▸ LISTED ENTRIES:
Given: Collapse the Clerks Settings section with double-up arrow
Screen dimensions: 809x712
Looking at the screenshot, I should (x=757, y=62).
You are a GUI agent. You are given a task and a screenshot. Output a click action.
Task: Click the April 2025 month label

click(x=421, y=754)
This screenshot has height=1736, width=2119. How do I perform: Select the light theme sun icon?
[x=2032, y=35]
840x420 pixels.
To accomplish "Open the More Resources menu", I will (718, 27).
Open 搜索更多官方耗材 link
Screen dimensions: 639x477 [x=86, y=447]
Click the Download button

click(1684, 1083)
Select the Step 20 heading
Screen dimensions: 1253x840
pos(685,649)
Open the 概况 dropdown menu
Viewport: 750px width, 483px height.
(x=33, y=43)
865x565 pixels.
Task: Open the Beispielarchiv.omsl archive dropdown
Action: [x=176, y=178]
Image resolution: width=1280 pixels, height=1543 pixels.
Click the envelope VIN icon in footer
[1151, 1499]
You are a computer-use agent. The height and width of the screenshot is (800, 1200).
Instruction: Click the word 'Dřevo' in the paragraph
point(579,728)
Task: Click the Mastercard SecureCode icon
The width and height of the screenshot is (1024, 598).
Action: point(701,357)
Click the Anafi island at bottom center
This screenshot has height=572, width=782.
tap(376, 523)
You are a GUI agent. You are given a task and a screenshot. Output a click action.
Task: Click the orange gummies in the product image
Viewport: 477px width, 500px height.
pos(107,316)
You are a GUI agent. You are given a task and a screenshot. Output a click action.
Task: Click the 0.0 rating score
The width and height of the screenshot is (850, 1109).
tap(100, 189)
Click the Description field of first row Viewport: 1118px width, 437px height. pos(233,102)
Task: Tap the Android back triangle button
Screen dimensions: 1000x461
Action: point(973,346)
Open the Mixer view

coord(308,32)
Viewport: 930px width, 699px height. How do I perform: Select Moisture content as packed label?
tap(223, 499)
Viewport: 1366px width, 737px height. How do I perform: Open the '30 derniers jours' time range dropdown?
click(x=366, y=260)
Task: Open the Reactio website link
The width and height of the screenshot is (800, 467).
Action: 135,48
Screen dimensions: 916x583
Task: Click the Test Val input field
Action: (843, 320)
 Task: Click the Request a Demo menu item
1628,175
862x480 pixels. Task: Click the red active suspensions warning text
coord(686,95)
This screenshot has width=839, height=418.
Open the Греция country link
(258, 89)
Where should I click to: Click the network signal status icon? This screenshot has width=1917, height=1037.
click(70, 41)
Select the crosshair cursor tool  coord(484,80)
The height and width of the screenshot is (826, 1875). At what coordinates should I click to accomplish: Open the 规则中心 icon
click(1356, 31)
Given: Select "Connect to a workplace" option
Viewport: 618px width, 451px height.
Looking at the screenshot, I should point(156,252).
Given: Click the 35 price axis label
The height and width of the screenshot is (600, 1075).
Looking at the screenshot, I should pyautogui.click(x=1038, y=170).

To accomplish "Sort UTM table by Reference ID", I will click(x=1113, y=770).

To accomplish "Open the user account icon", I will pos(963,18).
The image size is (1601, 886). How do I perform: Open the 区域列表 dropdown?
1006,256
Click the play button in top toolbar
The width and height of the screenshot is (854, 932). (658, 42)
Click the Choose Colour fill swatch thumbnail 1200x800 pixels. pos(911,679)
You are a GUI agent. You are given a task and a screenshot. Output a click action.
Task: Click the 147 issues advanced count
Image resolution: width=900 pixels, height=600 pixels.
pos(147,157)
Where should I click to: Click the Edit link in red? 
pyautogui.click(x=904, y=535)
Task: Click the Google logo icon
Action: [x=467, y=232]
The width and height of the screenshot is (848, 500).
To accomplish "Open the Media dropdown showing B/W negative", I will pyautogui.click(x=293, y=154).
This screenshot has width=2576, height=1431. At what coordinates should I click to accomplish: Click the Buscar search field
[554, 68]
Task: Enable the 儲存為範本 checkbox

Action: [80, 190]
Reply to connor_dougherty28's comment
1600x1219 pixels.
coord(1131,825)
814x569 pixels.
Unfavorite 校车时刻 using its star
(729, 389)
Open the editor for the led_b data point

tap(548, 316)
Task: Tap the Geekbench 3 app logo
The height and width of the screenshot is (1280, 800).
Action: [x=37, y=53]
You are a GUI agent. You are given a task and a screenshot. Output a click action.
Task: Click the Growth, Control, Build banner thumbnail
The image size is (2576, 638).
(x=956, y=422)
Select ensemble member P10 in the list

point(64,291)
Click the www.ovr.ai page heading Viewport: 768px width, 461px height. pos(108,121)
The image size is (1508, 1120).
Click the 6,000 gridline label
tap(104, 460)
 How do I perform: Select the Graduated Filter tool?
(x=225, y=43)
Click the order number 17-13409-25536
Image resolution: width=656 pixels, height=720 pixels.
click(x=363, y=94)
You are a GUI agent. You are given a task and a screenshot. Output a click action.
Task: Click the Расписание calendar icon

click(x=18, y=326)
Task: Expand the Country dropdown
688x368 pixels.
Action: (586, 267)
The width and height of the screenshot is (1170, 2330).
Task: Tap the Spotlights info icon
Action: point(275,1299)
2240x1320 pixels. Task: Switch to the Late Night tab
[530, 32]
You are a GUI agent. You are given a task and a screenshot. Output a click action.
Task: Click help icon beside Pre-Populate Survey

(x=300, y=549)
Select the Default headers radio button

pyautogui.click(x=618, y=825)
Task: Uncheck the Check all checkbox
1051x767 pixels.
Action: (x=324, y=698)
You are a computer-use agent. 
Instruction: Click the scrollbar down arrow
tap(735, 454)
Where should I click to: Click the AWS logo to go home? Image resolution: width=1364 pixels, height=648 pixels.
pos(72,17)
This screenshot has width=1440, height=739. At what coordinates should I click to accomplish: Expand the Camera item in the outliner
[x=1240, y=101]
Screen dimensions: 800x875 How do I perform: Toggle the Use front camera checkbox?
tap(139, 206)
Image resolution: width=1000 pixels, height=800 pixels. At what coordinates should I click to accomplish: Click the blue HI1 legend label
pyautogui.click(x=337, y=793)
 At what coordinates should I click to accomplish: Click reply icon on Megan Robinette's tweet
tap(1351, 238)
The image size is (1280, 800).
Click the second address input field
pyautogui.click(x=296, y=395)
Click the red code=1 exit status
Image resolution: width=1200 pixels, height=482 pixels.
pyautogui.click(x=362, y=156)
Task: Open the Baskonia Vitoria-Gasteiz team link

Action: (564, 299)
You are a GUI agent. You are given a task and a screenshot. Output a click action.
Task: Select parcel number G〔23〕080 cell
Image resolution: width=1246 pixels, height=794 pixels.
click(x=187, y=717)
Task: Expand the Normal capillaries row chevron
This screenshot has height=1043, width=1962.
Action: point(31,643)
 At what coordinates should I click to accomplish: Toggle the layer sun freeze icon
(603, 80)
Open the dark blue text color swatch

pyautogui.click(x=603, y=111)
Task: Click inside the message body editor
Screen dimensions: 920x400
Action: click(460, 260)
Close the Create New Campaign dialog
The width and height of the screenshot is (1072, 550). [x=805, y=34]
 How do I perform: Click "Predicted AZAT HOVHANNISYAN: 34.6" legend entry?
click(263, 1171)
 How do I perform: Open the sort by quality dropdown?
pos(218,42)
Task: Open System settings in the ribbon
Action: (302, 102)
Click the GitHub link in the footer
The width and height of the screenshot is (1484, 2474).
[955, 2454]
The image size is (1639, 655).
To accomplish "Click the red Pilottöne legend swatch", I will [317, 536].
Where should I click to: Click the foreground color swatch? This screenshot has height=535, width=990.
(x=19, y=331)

▸ TASK GOAL:
Each line of the material above should be restated word for word.

▸ ANSWER SPACE:
Given: Collapse the Clerks Settings section with double-up arrow
Screen dimensions: 809x712
Looking at the screenshot, I should (x=757, y=62).
You are a GUI agent. You are given a task and a screenshot. Output a click action.
Task: Click the April 2025 month label

click(x=421, y=754)
This screenshot has height=1736, width=2119. How do I perform: Select the light theme sun icon?
[x=2032, y=35]
840x420 pixels.
To accomplish "Open the More Resources menu", I will (718, 27).
Open 搜索更多官方耗材 link
Screen dimensions: 639x477 [x=86, y=447]
Click the Download button

click(1684, 1083)
Select the Step 20 heading
Screen dimensions: 1253x840
pos(685,649)
Open the 概况 dropdown menu
Viewport: 750px width, 483px height.
(x=33, y=43)
865x565 pixels.
Task: Open the Beispielarchiv.omsl archive dropdown
Action: [x=176, y=178]
Image resolution: width=1280 pixels, height=1543 pixels.
Click the envelope VIN icon in footer
[1151, 1499]
You are a computer-use agent. The height and width of the screenshot is (800, 1200).
Instruction: Click the word 'Dřevo' in the paragraph
point(579,728)
Task: Click the Mastercard SecureCode icon
The width and height of the screenshot is (1024, 598).
Action: point(701,357)
Click the Anafi island at bottom center
This screenshot has height=572, width=782.
tap(376, 523)
You are a GUI agent. You are given a task and a screenshot. Output a click action.
Task: Click the orange gummies in the product image
Viewport: 477px width, 500px height.
pos(107,316)
You are a GUI agent. You are given a task and a screenshot. Output a click action.
Task: Click the 0.0 rating score
The width and height of the screenshot is (850, 1109).
tap(100, 189)
Click the Description field of first row Viewport: 1118px width, 437px height. pos(233,102)
Task: Tap the Android back triangle button
Screen dimensions: 1000x461
Action: point(973,346)
Open the Mixer view

coord(308,32)
Viewport: 930px width, 699px height. How do I perform: Select Moisture content as packed label?
tap(223, 499)
Viewport: 1366px width, 737px height. How do I perform: Open the '30 derniers jours' time range dropdown?
click(x=366, y=260)
Task: Open the Reactio website link
The width and height of the screenshot is (800, 467).
Action: 135,48
Screen dimensions: 916x583
Task: Click the Test Val input field
Action: (843, 320)
 Task: Click the Request a Demo menu item
1628,175
862x480 pixels. Task: Click the red active suspensions warning text
coord(686,95)
This screenshot has width=839, height=418.
Open the Греция country link
(258, 89)
Where should I click to: Click the network signal status icon? This screenshot has width=1917, height=1037.
click(70, 41)
Select the crosshair cursor tool  coord(484,80)
The height and width of the screenshot is (826, 1875). At what coordinates should I click to accomplish: Open the 规则中心 icon
click(1356, 31)
Given: Select "Connect to a workplace" option
Viewport: 618px width, 451px height.
Looking at the screenshot, I should point(156,252).
Given: Click the 35 price axis label
The height and width of the screenshot is (600, 1075).
Looking at the screenshot, I should pyautogui.click(x=1038, y=170).

To accomplish "Sort UTM table by Reference ID", I will click(x=1113, y=770).

To accomplish "Open the user account icon", I will pos(963,18).
The image size is (1601, 886). How do I perform: Open the 区域列表 dropdown?
1006,256
Click the play button in top toolbar
The width and height of the screenshot is (854, 932). (658, 42)
Click the Choose Colour fill swatch thumbnail 1200x800 pixels. pos(911,679)
You are a GUI agent. You are given a task and a screenshot. Output a click action.
Task: Click the 147 issues advanced count
Image resolution: width=900 pixels, height=600 pixels.
pos(147,157)
Where should I click to: Click the Edit link in red? 
pyautogui.click(x=904, y=535)
Task: Click the Google logo icon
Action: [x=467, y=232]
The width and height of the screenshot is (848, 500).
To accomplish "Open the Media dropdown showing B/W negative", I will pyautogui.click(x=293, y=154).
This screenshot has width=2576, height=1431. At what coordinates should I click to accomplish: Click the Buscar search field
[554, 68]
Task: Enable the 儲存為範本 checkbox

Action: [80, 190]
Reply to connor_dougherty28's comment
1600x1219 pixels.
coord(1131,825)
814x569 pixels.
Unfavorite 校车时刻 using its star
(729, 389)
Open the editor for the led_b data point

tap(548, 316)
Task: Tap the Geekbench 3 app logo
The height and width of the screenshot is (1280, 800).
Action: [x=37, y=53]
You are a GUI agent. You are given a task and a screenshot. Output a click action.
Task: Click the Growth, Control, Build banner thumbnail
The image size is (2576, 638).
(x=956, y=422)
Select ensemble member P10 in the list

point(64,291)
Click the www.ovr.ai page heading Viewport: 768px width, 461px height. pos(108,121)
The image size is (1508, 1120).
Click the 6,000 gridline label
tap(104, 460)
 How do I perform: Select the Graduated Filter tool?
(x=225, y=43)
Click the order number 17-13409-25536
Image resolution: width=656 pixels, height=720 pixels.
click(x=363, y=94)
You are a GUI agent. You are given a task and a screenshot. Output a click action.
Task: Click the Расписание calendar icon

click(x=18, y=326)
Task: Expand the Country dropdown
688x368 pixels.
Action: (586, 267)
The width and height of the screenshot is (1170, 2330).
Task: Tap the Spotlights info icon
Action: point(275,1299)
2240x1320 pixels. Task: Switch to the Late Night tab
[530, 32]
You are a GUI agent. You are given a task and a screenshot. Output a click action.
Task: Click help icon beside Pre-Populate Survey

(x=300, y=549)
Select the Default headers radio button

pyautogui.click(x=618, y=825)
Task: Uncheck the Check all checkbox
1051x767 pixels.
Action: (x=324, y=698)
You are a computer-use agent. 
Instruction: Click the scrollbar down arrow
tap(735, 454)
Where should I click to: Click the AWS logo to go home? Image resolution: width=1364 pixels, height=648 pixels.
pos(72,17)
This screenshot has width=1440, height=739. At what coordinates should I click to accomplish: Expand the Camera item in the outliner
[x=1240, y=101]
Screen dimensions: 800x875 How do I perform: Toggle the Use front camera checkbox?
tap(139, 206)
Image resolution: width=1000 pixels, height=800 pixels. At what coordinates should I click to accomplish: Click the blue HI1 legend label
pyautogui.click(x=337, y=793)
 At what coordinates should I click to accomplish: Click reply icon on Megan Robinette's tweet
tap(1351, 238)
The image size is (1280, 800).
Click the second address input field
pyautogui.click(x=296, y=395)
Click the red code=1 exit status
Image resolution: width=1200 pixels, height=482 pixels.
pyautogui.click(x=362, y=156)
Task: Open the Baskonia Vitoria-Gasteiz team link

Action: (564, 299)
You are a GUI agent. You are given a task and a screenshot. Output a click action.
Task: Select parcel number G〔23〕080 cell
Image resolution: width=1246 pixels, height=794 pixels.
click(x=187, y=717)
Task: Expand the Normal capillaries row chevron
This screenshot has height=1043, width=1962.
Action: point(31,643)
 At what coordinates should I click to accomplish: Toggle the layer sun freeze icon
(603, 80)
Open the dark blue text color swatch

pyautogui.click(x=603, y=111)
Task: Click inside the message body editor
Screen dimensions: 920x400
Action: click(460, 260)
Close the Create New Campaign dialog
The width and height of the screenshot is (1072, 550). [x=805, y=34]
 How do I perform: Click "Predicted AZAT HOVHANNISYAN: 34.6" legend entry?
click(263, 1171)
 How do I perform: Open the sort by quality dropdown?
pos(218,42)
Task: Open System settings in the ribbon
Action: (302, 102)
Click the GitHub link in the footer
The width and height of the screenshot is (1484, 2474).
[955, 2454]
The image size is (1639, 655).
To accomplish "Click the red Pilottöne legend swatch", I will [317, 536].
Where should I click to: Click the foreground color swatch? This screenshot has height=535, width=990.
(x=19, y=331)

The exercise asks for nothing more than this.